I use a variation of that ladder bracket. Works great!


----------



## jharris (Jan 8, 2011)

I suggest that you build and install full extension roll-out shelves in your base cabinets.

It will save you from having to rummage for things.

Jeff


----------



## newtrix (May 12, 2012)

*Memorial Day Shop Fixins*

Spent the morning on a new set of shelves for the nook by the garage door. Works great, and I can't wait to do the other side.


----------



## newtrix (May 12, 2012)

*Built in in-Progress*


----------



## Richard D. (Jul 4, 2012)

The two best things I have done that have given me more storage in my 11x19 shop are...

I took down the over head door, cut it in half and made carriage doors. Getting rid of the tracks or counter springs frees up usable space on the sides and allows for lights and storage above. I use some PVC fence attached to the doors to give me more space. It keeps the dogs in and prying eyes out. Since I am in SoCal I can use it year round.











The other was building this storage cabinet from plans in Wood or American Woodworker, I can't remember which. It uses plastic busboy containers that you see in restaurants and are inexpensive. I took all the power tools out of the plastic cases they came in and they live with accessories in the containers. It holds an amazing amount of stuff and you can pull the bin when you need it.


----------



## Redrox007 (May 4, 2011)

Hi. Where do you buy those bus boy containers? Thx!


----------



## Roundup85 (Mar 18, 2012)

Here are some pics on how I store some of my tools in my shop. I have a 3 car garage and when doing a woodworking project leave one vehicle outside for the few days I am working inside and have everything spread out. I like to keep things neat and orderly so when I am ready to use them they are available and not hard to get to. I just finished this weekend a storage shelving system for my bench top tools. (Downdraft sanding table, Router table, Planer, and Disc and belt sander). Here are some pics. Got the design from a magazine and modified it to fit my tools and rolling stand. It works good and easy to change to the tool I need.


----------



## Masterofnone (Aug 24, 2010)

My "shop" is a 6x12 HH enclosed trailer. I have a one car garage at my house and no room for my Tacoma AND my shop, so the trailer is like a mobile extra room.
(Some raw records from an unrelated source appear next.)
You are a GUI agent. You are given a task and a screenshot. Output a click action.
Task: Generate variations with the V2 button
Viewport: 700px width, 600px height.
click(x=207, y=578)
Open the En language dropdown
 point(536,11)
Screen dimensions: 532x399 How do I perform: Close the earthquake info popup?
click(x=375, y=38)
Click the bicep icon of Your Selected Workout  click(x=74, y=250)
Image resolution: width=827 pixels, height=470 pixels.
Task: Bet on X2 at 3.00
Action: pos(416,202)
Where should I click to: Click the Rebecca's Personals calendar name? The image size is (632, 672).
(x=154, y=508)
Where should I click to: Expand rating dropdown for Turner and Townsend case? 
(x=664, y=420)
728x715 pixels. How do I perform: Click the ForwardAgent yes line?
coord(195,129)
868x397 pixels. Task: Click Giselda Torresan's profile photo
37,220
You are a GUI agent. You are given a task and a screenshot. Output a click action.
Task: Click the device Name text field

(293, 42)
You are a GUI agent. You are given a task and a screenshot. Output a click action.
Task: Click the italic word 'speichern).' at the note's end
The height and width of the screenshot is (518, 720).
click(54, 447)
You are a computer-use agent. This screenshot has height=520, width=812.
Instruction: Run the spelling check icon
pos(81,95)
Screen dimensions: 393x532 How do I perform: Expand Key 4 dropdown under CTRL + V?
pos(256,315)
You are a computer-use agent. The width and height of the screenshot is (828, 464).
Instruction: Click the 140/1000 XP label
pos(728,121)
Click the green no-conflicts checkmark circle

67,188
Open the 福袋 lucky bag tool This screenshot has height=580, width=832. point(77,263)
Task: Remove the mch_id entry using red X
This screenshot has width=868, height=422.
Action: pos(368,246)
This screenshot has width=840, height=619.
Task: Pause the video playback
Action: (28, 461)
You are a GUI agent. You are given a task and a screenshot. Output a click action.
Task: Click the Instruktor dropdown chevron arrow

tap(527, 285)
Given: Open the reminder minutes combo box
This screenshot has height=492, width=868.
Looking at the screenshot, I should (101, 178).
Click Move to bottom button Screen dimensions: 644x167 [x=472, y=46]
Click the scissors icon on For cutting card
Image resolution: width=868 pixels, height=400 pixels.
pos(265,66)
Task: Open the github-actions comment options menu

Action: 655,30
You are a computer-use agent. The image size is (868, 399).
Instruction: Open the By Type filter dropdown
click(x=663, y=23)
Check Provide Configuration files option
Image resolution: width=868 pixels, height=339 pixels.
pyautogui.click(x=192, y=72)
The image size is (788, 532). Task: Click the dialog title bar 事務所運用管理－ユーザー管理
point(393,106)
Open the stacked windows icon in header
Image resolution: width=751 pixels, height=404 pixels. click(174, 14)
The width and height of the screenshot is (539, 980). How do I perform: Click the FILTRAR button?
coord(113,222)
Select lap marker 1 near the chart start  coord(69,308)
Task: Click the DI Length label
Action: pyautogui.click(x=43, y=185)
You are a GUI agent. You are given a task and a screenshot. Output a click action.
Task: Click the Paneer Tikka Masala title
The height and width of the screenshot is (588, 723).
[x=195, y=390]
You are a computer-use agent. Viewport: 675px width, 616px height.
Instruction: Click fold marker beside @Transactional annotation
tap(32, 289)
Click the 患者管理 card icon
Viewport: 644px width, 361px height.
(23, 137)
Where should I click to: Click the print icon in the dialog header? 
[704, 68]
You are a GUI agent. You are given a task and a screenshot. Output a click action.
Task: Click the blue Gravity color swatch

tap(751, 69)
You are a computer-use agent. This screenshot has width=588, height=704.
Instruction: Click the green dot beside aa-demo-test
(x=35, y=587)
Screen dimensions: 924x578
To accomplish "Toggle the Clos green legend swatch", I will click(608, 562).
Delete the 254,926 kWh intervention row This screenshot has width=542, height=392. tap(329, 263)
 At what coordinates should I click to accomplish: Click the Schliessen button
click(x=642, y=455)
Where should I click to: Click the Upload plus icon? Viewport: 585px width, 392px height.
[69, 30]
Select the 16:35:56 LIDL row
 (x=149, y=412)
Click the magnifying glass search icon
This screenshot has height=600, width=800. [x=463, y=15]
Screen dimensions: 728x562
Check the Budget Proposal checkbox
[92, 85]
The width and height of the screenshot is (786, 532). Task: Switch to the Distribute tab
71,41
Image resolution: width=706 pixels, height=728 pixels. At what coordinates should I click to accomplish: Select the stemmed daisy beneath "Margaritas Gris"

This 2'x4' rolling bench stands about 32" tall and originally was just to be a band saw/sander station (as I wired it for power). I have since added shelves to it to store clamps, my router, and my sanders, and a pair of folding 2'x4' wings with fold-down legs so I now have a 6'x4' bench complete with vice that can collapse and lives at the front of my trailer. My Jet table saw, scroll saw, miter saw, and jointer all line up nicely behind it, while the band saw and drill press live on two identical stands, one over each wheel. 

I can have the entire trailer unloaded inside of 10 minutes. (A hand truck helps unload the band saw and drill press quickly and easily.)


----------



## Gougher (Jun 22, 2012)

I got tired of falling over everything. So i just went with new construction. 32' by 64', ten foot walls with scissor trusses and 6 inch thick cement floor.


----------



## Richard D. (Jul 4, 2012)

Redrox007 said:


> Hi. Where do you buy those bus boy containers? Thx!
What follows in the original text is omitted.